Mary Watts noted in her complete catalogue of Watts’s works that in preparing for the Metropolitan Museum exhibition in 1884, that he wrote to Mary Gertrude Meade saying it had only just been varnished, and that this picture and Paolo and Francesca were the only two he ought to have sent as they were the only two complete pictures [3].
Footnotes:
[1] Walker Art Gallery, National Museums Liverpool, WAG 2111; Aberdeen Art Galleries and Museums ABDAG003030.
[2] Ovid, trans. A.S. Klein, The Metamorphoses (2000) 10.1-85; Virgil, trans. J. B. Greenough, Bucolics, Aeneid, and Georgics of Vergil. (Boston: Ginn & Co. 1900) 4.453.

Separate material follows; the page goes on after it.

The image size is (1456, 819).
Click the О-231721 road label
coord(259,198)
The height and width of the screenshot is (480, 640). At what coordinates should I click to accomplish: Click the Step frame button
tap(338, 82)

[3] Mary Seton Watts, Catalogue of Subject Pictures by G.F. Watts O.M. R.A., v. I, c. 1912, p. 112.
Further Reading:
Mark Bills and Barbara Bryant, G.F. Watts Victorian Visionary (New Haven: Yale University Press, 2008) pp. 192-3.
Elizabeth Prettejohn, ‘Between Homer and Ovid: metamorphoses of the ‘grand style’ in G.F. Watts,’ Representations of G.F. Watts: Art Making in Victorian Culture, ed. Colin Trodd and Stephanie Brown (Farnham: Ashgate, 2004) pp. 49-64.